I nie zrozummy się źle, to nie było nic w stylu: "Ej, stary, nagrałem super ścieżkę dźwiękową, musisz koniecznie ją obczaić!" albo "Przez przypadek usunąłem pliki, które mi ostatnim razem dałeś. Możesz przyjechać i podrzucić mi je na przenośnym dysku?". Nic tak przyjemnego i mało znaczącego. Sprawa była znacznie większego kalibru. Właściwie była to sprawa życia i śmierci. Być albo nie być. A przynajmniej dla mnie...
Okazało się, że Rushi na boku już od jakiegoś czasu szukał sobie innego zespołu. Killaneth było jego pierwszą grupą, jednak zanim w ogóle zdarzyliśmy rozwinąć skrzydła, ten postanowił uprzejmie nas poinformować, że opuszcza nasz skład na rzecz objęcia pozycji basisty Jupitetera. Fajnie, nie? Od tak sobie postanowił zdezerterować i odejść, jakbyśmy nic dla niego nie znaczyli, bo na horyzoncie pojawiła się potencjonalnie lepsza oferta. To tak, jak z kontem oszczędnościowym. Widzisz lepsze oprocentowanie i w trymiga podejmujesz decyzję o przeniesieniu swoich oszczędności z jednego banku do drugiego, z jednego konta do drugiego. Otwierasz jedno, drugie zamykasz. Proste. Machasz parafkę na cyrografie z niekończącą się listą kruczków i uśmiechasz się zadowolony z siebie, ciesząc się poczuciem zrobienia dobrego interesu.
Dokładnie tak potraktował nas basista. Jak rzeczy. Jak przedmioty bez uczuć. Jak śmieci. Jak stare zabawki, które rzucił w kąt, kiedy już się nimi znudził, kiedy dostał nowe. Myślał, że cała ta sprawa tak łatwo się zakończy? Że od tak po prostu zaakceptujemy jego decyzję i przytakniemy mu, życząc wszystkiego, co najlepsze na dalszej drodze kariery? Niedoczekanie. Jasne, nie myślcie, że byłem idiotą, który wyobrażał sobie, że mógł zatrzymać kogoś przy sobie na siłę. Skoro fioletowowłosy muzyk postanowił odejść i tak odszedłby prędzej czy później, jednak ja przynajmniej zamierzałem w dość znaczący sposób utrudnić mu życie, zanim ten mógłby wyjść z mojego na dobre. Swoim zachowaniem chciałem dać mu do zrozumienia, że ludzi nie traktuje się w ten sposób - w szczególności swoich najbliższych współpracowników, którzy ci ufali, którzy zapatrywali się na ciebie jako na przyjaciela... a może nawet kogoś więcej...

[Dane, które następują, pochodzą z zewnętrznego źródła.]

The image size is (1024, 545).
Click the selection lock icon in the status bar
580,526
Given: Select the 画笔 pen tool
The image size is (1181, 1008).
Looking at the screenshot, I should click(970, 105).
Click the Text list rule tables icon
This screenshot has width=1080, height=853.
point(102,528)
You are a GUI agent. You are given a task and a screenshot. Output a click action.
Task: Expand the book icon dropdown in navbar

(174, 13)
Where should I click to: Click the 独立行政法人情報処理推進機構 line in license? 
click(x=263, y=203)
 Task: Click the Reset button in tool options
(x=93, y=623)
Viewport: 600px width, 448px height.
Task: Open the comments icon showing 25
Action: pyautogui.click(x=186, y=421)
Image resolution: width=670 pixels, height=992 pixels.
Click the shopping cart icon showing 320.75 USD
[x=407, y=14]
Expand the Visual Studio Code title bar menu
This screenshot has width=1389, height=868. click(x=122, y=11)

Tak, bo wyobraźcie sobie, że jakby tego wszystkiego wciąż było mało, to ja i Rushi byliśmy dla siebie kimś więcej niżby tylko kolegami z pracy... a przynajmniej ja żyłem w takim przekonaniu aż do dnia dzisiejszego. Zdarzyło nam się kilka razy po koncercie wyjść wspólnie na piwo, zaczęliśmy rozmawiać, gadka kleiła się całkiem nieźle... Doszukiwałem się coraz więcej wspólnych cech, które nas ze sobą łączyły. Czas leciał i jakoś tak wyszło, że zbliżaliśmy się do siebie. Z ów czasem zaczęliśmy nawet wspólnie wychodzić bez potrzeby zasłaniania się wymówkami, że to tylko spotkanie po pracy, że to nic znaczącego, że to przypadek. Zaczęliśmy się umawiać, a w rezultacie nawet wylądowaliśmy wspólnie w łóżku. Nie powiem, między nami wciąż nie padły słowa "kocham cię" ani żaden z nas oficjalnie nie nazywał tego drugiego "swoim chłopakiem" czy "partnerem", ale miałem wrażenie, że to wszystko zmierzało właśnie w tym kierunku. Że to tylko kwestia tego upływającego czasu. W końcu wciąż tak dobrze, ze wszystkimi, najdrobniejszymi szczegółami pamiętałem, kiedy leżeliśmy wspólnie w moim łóżku przytuleni do siebie, rozmawiając o przyszłości naszego zespołu, o naszych osobistych planach, obdarowując się przy tym drobnymi pocałunkami w różnych partiach ciała oraz popijając mocną, czarną kawę. 
Ta, jak łatwo się domyślić, wtedy też był czwartek...
Zaledwie zeszły czwartek.
A już tydzień po tym incydencie basista zdążył o wszystkim zapomnieć, spuścić wszystkie wspomnienia związane ze mną oraz tym pamiętnym dla mnie porankiem w toalecie, do której udał się po skończeniu swojej czarnej, mocnej kawy, którą dla niego przygotowałem. Rezultatem tego było to, że teraz zupełnie bez serca i krzty przyzwoitości zamierzał zostawić Killaneth, a co więcej, zamierzał także zostawić mnie i zwyczajnie odejść.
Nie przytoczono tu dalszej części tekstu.